Falar requer, cada vez, mais ponderação e reflexão. A linguagem não é polémica mas quem a utiliza gosta de a problematizar. Joga-se com as palavras, montam-se discursos e argumenta-se de acordo com os interesses de cada um. Mas não foi isso que sempre se fez?! Claro que sim.

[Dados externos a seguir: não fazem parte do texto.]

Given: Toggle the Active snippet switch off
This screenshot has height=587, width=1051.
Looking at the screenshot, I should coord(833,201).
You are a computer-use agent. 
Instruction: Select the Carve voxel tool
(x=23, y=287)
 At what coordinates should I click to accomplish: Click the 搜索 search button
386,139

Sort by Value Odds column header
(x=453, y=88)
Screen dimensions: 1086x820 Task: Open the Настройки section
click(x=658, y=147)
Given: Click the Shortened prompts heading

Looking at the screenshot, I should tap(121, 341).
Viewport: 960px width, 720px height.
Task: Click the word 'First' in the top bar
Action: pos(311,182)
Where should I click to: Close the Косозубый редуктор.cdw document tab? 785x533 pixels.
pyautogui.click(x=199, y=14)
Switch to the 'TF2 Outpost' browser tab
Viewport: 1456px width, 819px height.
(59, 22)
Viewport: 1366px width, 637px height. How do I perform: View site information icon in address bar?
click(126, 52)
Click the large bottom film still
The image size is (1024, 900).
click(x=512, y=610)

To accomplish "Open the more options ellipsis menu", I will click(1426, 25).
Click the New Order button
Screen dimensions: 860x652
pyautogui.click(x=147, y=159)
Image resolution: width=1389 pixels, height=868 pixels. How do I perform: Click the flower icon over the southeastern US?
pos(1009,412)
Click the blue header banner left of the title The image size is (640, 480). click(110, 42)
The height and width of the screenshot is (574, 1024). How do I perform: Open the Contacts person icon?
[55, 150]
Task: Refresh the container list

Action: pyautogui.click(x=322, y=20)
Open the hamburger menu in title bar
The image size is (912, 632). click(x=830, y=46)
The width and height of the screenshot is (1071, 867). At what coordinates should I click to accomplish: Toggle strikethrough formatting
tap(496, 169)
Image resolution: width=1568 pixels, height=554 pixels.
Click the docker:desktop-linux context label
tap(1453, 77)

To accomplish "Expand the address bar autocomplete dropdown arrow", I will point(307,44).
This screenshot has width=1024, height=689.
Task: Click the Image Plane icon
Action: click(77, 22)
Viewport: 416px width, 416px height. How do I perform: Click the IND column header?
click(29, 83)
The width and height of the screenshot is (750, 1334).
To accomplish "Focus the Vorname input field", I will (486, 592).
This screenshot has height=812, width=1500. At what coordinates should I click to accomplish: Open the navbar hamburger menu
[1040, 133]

A utilização de palavras e expressões, sem se atentar no seu verdadeiro significado, leva sempre a confusões. Por isso, definir conceitos é uma das regras obrigatórias para o discurso corrente e não só. Não faz sentido usar palavras ‘caras’ (vulgo dificieis e que não são comuns ao discurso de ambos os interlocutores) que apenas levantam dúvidas e barram a comunicação. Quantas vezes ouvimos discursos extremamente elaborados, mas que depois espremidos nada dizem!? Nesse caso perdeu-se tempo e impediu-se que a mensagem passasse de forma clara e concisa. É o que nos servem de bandeja, diariamente. E, na maioria dos casos, aceitamos impávidos e serenos sem sequer recorrermos ao dicionário, ou a uma opinião mais sábia sobre o verdadeiro intuito das palavras e dos discursos. Mas, então quanto pesa uma palavra?1000 quilos ou 1 mg?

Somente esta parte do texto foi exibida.